◆ **Task to complete**
Print again, without any change, the rows between the line containing "The height and width of the screenshot is (699, 1364)." and the line containing "Action: point(157,108)", including both of those lines.

[Rows from a collection]
[Start]

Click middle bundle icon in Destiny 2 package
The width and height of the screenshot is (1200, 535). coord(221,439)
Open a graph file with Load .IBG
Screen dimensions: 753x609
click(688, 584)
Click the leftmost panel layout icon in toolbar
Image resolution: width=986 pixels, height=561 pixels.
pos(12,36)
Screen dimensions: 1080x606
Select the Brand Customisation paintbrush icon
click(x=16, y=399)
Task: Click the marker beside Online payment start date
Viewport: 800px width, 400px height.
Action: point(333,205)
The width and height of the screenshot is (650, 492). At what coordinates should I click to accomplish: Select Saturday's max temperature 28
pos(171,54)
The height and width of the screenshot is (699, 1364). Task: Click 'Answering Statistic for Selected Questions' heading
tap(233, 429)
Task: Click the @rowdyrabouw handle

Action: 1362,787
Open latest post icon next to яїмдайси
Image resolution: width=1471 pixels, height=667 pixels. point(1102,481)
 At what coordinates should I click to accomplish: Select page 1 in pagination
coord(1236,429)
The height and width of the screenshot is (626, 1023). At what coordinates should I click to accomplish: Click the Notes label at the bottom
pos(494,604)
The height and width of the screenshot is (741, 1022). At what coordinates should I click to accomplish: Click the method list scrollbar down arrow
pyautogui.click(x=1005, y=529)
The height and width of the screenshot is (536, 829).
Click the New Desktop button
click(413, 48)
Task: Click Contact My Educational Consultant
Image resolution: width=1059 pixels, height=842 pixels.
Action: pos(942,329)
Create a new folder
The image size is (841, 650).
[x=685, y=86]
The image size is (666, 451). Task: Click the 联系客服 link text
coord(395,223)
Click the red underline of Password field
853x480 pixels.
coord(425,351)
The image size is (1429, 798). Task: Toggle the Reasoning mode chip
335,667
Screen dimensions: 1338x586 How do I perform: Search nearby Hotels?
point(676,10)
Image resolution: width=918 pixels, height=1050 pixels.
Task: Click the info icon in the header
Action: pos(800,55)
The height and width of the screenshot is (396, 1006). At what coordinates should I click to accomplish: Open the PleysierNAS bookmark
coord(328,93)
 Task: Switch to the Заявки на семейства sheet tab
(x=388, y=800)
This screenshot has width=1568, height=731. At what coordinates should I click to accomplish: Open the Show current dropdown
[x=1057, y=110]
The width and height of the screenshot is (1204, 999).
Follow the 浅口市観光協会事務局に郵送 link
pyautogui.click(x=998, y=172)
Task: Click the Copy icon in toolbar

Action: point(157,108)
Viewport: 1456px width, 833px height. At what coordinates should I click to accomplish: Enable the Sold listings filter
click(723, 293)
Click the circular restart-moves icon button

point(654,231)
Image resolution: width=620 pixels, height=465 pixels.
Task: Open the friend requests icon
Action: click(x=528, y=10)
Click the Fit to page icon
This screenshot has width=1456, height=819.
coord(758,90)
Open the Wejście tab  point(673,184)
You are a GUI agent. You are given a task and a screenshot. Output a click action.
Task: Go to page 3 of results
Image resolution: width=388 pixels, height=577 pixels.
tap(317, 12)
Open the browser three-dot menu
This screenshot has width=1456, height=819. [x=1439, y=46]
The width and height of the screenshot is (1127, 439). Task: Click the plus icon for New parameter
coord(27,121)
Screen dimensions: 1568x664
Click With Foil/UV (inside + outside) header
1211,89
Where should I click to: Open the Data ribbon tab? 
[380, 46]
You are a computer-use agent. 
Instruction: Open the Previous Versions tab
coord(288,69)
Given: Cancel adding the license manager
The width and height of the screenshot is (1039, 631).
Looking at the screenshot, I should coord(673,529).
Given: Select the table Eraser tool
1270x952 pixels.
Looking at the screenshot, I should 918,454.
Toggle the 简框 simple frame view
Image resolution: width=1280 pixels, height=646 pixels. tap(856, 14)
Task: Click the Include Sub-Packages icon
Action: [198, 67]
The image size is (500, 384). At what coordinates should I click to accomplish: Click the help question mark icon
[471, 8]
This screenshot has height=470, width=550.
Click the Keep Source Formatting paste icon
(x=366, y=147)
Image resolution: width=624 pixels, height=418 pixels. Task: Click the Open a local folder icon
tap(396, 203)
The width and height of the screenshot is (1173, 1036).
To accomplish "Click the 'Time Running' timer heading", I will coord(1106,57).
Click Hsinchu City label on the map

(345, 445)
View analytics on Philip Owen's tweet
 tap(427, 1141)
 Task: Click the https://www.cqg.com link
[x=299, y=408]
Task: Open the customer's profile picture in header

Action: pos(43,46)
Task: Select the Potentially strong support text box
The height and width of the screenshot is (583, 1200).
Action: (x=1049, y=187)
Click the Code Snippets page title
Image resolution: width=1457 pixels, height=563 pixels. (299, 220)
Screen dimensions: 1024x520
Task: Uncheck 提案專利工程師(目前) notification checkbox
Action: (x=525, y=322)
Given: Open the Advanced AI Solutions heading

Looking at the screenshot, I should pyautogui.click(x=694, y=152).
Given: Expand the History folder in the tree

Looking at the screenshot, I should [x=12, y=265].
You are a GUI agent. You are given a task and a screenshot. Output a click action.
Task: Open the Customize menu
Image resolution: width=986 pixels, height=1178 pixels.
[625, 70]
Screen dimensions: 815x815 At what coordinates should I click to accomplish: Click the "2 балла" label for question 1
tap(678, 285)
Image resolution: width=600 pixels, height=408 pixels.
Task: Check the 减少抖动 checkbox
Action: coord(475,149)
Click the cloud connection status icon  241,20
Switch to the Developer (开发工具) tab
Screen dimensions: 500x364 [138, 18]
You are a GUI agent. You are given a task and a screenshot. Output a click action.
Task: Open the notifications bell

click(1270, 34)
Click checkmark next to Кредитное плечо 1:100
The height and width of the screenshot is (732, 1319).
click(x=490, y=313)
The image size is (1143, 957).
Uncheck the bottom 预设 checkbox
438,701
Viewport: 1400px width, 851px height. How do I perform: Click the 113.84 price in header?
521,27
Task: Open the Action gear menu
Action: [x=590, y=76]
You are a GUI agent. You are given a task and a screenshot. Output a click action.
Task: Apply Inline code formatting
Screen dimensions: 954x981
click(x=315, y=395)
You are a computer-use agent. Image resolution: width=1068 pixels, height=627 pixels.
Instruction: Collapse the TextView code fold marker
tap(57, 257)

[End]

◆ **Correct output**
The height and width of the screenshot is (699, 1364). Task: Click 'Answering Statistic for Selected Questions' heading
tap(233, 429)
Task: Click the @rowdyrabouw handle

Action: 1362,787
Open latest post icon next to яїмдайси
Image resolution: width=1471 pixels, height=667 pixels. point(1102,481)
 At what coordinates should I click to accomplish: Select page 1 in pagination
coord(1236,429)
The height and width of the screenshot is (626, 1023). At what coordinates should I click to accomplish: Click the Notes label at the bottom
pos(494,604)
The height and width of the screenshot is (741, 1022). At what coordinates should I click to accomplish: Click the method list scrollbar down arrow
pyautogui.click(x=1005, y=529)
The height and width of the screenshot is (536, 829).
Click the New Desktop button
click(413, 48)
Task: Click Contact My Educational Consultant
Image resolution: width=1059 pixels, height=842 pixels.
Action: pos(942,329)
Create a new folder
The image size is (841, 650).
[x=685, y=86]
The image size is (666, 451). Task: Click the 联系客服 link text
coord(395,223)
Click the red underline of Password field
853x480 pixels.
coord(425,351)
The image size is (1429, 798). Task: Toggle the Reasoning mode chip
335,667
Screen dimensions: 1338x586 How do I perform: Search nearby Hotels?
point(676,10)
Image resolution: width=918 pixels, height=1050 pixels.
Task: Click the info icon in the header
Action: pos(800,55)
The height and width of the screenshot is (396, 1006). At what coordinates should I click to accomplish: Open the PleysierNAS bookmark
coord(328,93)
 Task: Switch to the Заявки на семейства sheet tab
(x=388, y=800)
This screenshot has width=1568, height=731. At what coordinates should I click to accomplish: Open the Show current dropdown
[x=1057, y=110]
The width and height of the screenshot is (1204, 999).
Follow the 浅口市観光協会事務局に郵送 link
pyautogui.click(x=998, y=172)
Task: Click the Copy icon in toolbar

Action: point(157,108)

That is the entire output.